One-on-one with Gweru digital artist Salma Sibanda

Salma Sibanda’s digital paintings bear testimony of unique creativity and a keen sense of attention to detail. They awaken various emotions of guilt, envy and empathy even in art novices without a clue in the knowledge of art.

Review & Mail caught up with the 29-year-old talented artist who harnessed his artistic talent with Graphic Design to create epic lasting impressions.

Briefly tell me about yourself

 SS: I am Salma Sibanda. I am a Shurugwi bred – Gweru based – artist whose vision is to inspire the world and advocate for the various social ills and injustices within the society through my digital paintings as well as fine art.

I have so far touched on various matters such as mental health, child marriage, environmental sustainability, gender based violence, the boy-child welfare, orphanage and youth stagnation just to mention a few.

My dying hope is to see every human reignite their inner courage and find reasons to breathe through connecting to the positive message and inspiration enclosed in my art.

Are you a part time or full time artist?

SS: I am a full-time artist.

Your artwork evokes raw emotions even for a novice. How do you manage this effect?

About the emotions, I honestly do not know how I do it. I think I have something in me that squeezes the creative juices whenever I hold a pencil or brush.

What are the challenges you have faced in your career so far?

SS:  Due to the current economic hardships in Zimbabwe, the majority could not afford my art.

As a result, I had to revise my prices, so as to accommodate almost everyone.

 The pandemic also birthed a lot of challenges, the chief being travelling restrictions, which limited the movement of material and finished work.

 Amid the pandemic challenges, I had to depend on social media as my new way of interacting with clients.

Since then, social media has really been effective in my business. Thus  I realised challenges might also influence the existence of new opportunities and development of new ideas.

What are the major highlights of your career?

SS: Gaining more clients and getting to work with celebrated artists encourages me to work harder to sharpen my skills so that I keep delivering quality work.

Knowing the fact that my hard work and perseverance will help me achieve greater professional success also keeps me going. When I know that my efforts are following the correct path, it encourages me to push more.

Stored records
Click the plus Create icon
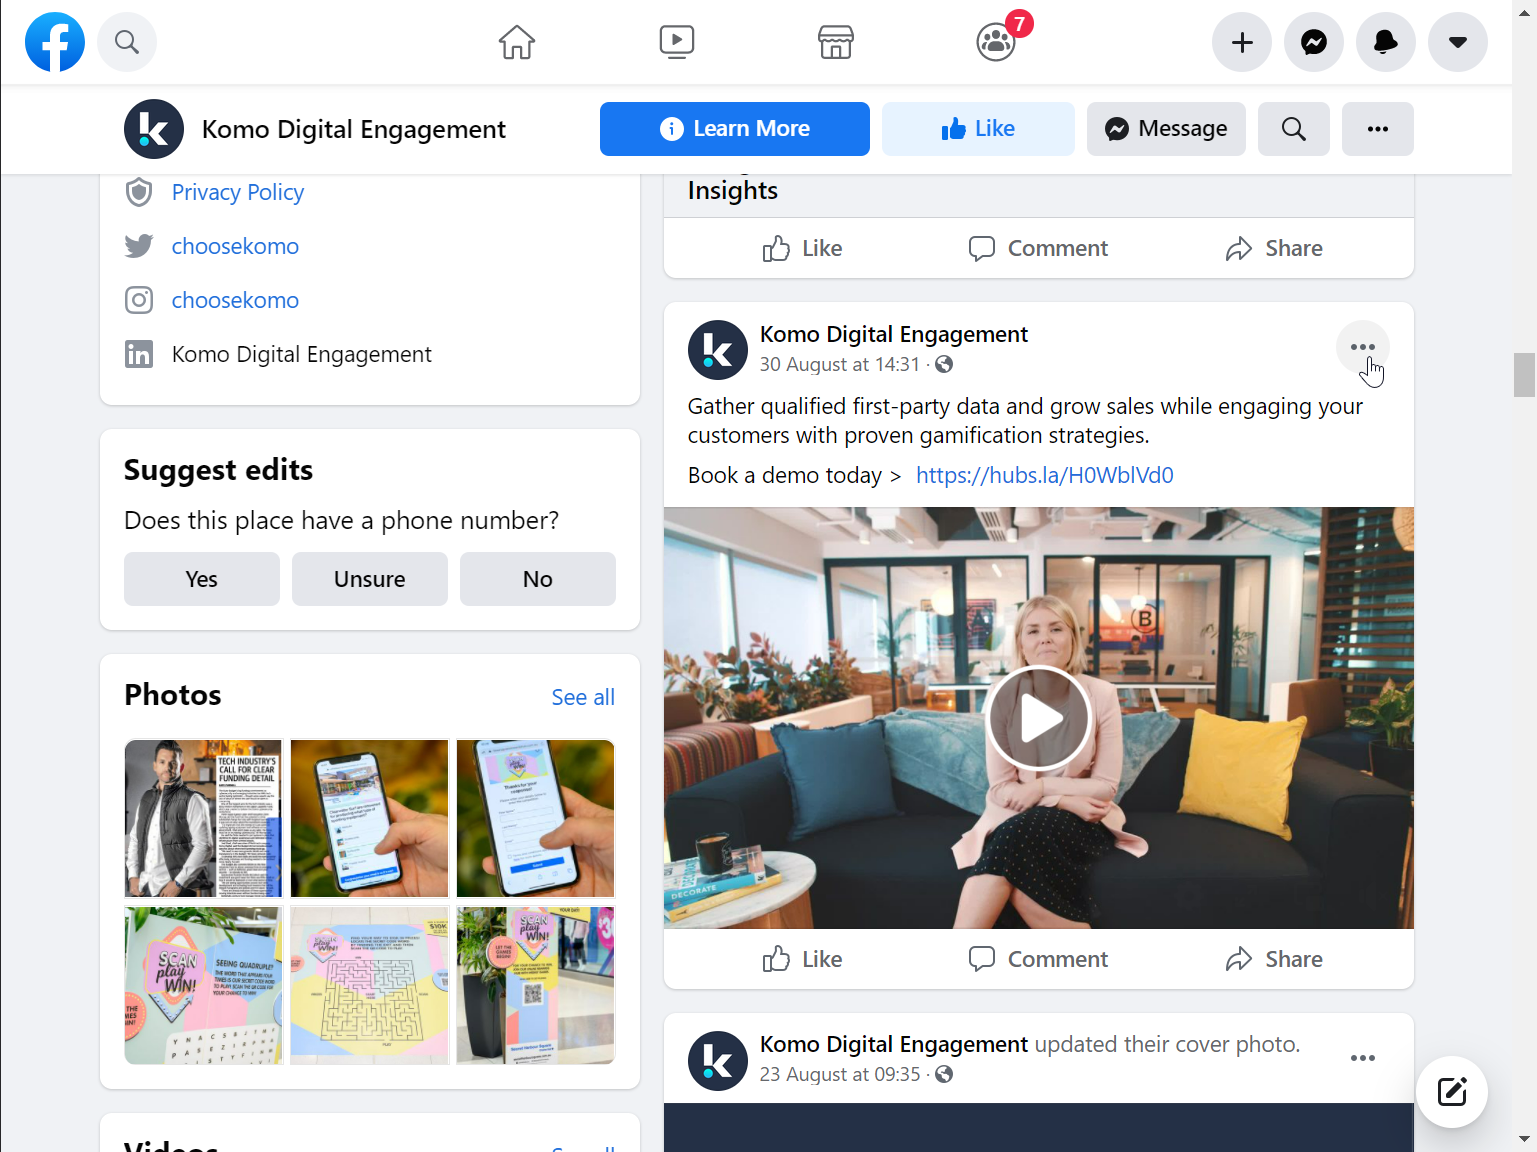1537x1152 pixels. (1242, 42)
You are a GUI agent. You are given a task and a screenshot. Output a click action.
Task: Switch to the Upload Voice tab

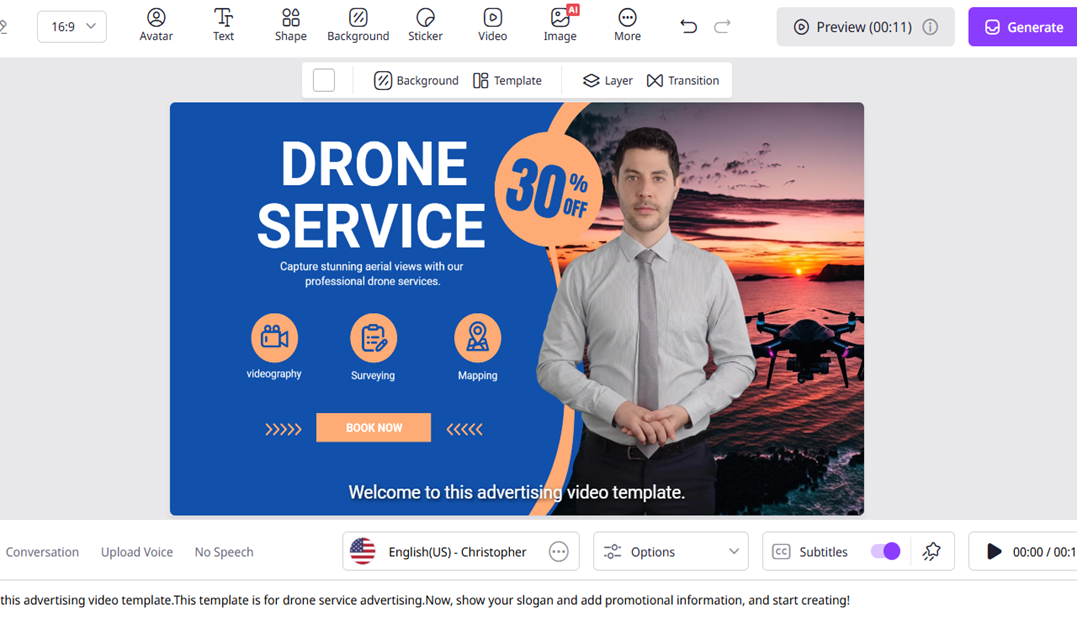click(137, 552)
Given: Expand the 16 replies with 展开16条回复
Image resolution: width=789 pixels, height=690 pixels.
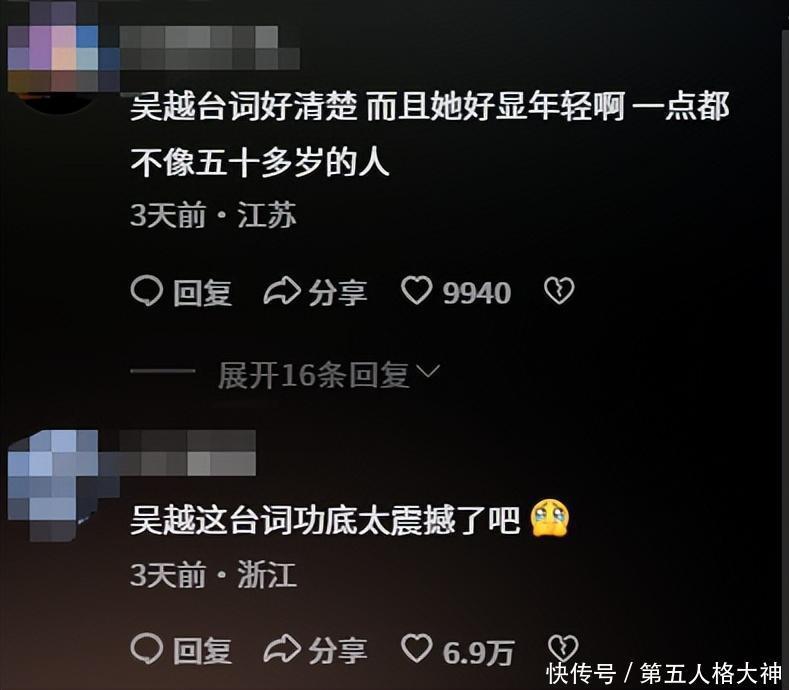Looking at the screenshot, I should pyautogui.click(x=313, y=375).
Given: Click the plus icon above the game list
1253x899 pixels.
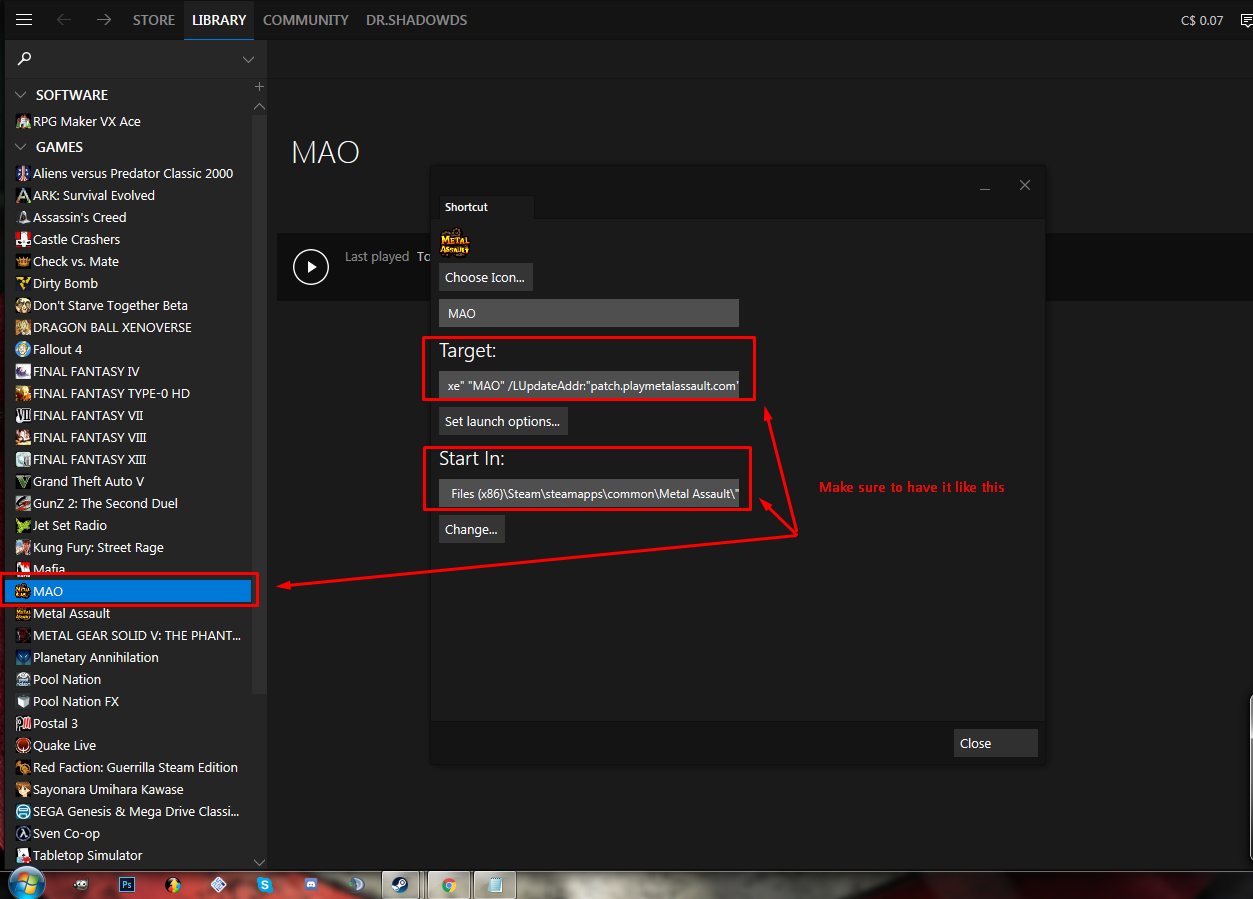Looking at the screenshot, I should click(x=259, y=87).
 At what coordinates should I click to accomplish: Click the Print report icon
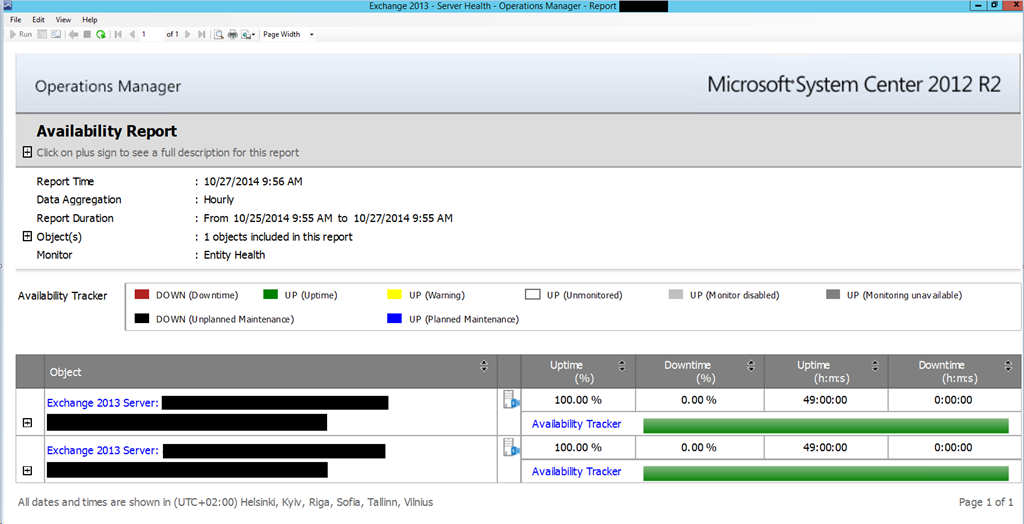(x=232, y=34)
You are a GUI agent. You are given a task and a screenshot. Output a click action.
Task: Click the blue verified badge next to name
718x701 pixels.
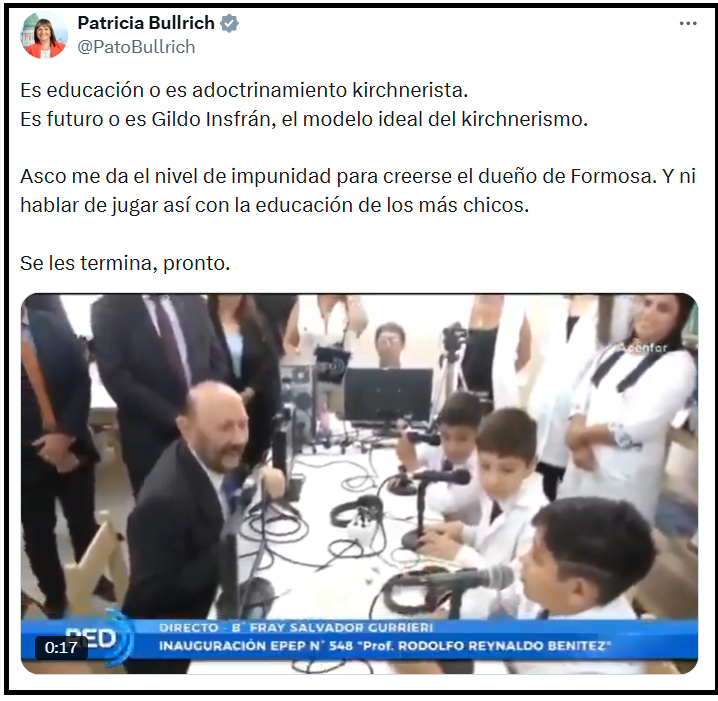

TASKS TO COMPLETE |
• a. Summarize the interview with Salma Sibanda in two sentences.
• b. Quote the interview passage starting with "As a result, I" and going on through "interacting with clients.".
• c. According to the interview, what was the chief challenge the pandemic brought to Sibanda's work?
The records have no connection to the interview.

ANSWERS |
• a. Salma Sibanda, a 29-year-old full-time artist who grew up in Shurugwi and is based in Gweru, uses digital paintings and fine art to speak about social ills such as mental health, child marriage and gender-based violence. Sibanda revised prices because of Zimbabwe's economic hardships and turned to social media to deal with clients when pandemic travel restrictions limited the movement of materials and finished work.

• b.
As a result, I had to revise my prices, so as to accommodate almost everyone.

 The pandemic also birthed a lot of challenges, the chief being travelling restrictions, which limited the movement of material and finished work.

 Amid the pandemic challenges, I had to depend on social media as my new way of interacting with clients.

• c. Travelling restrictions, which limited the movement of material and finished work.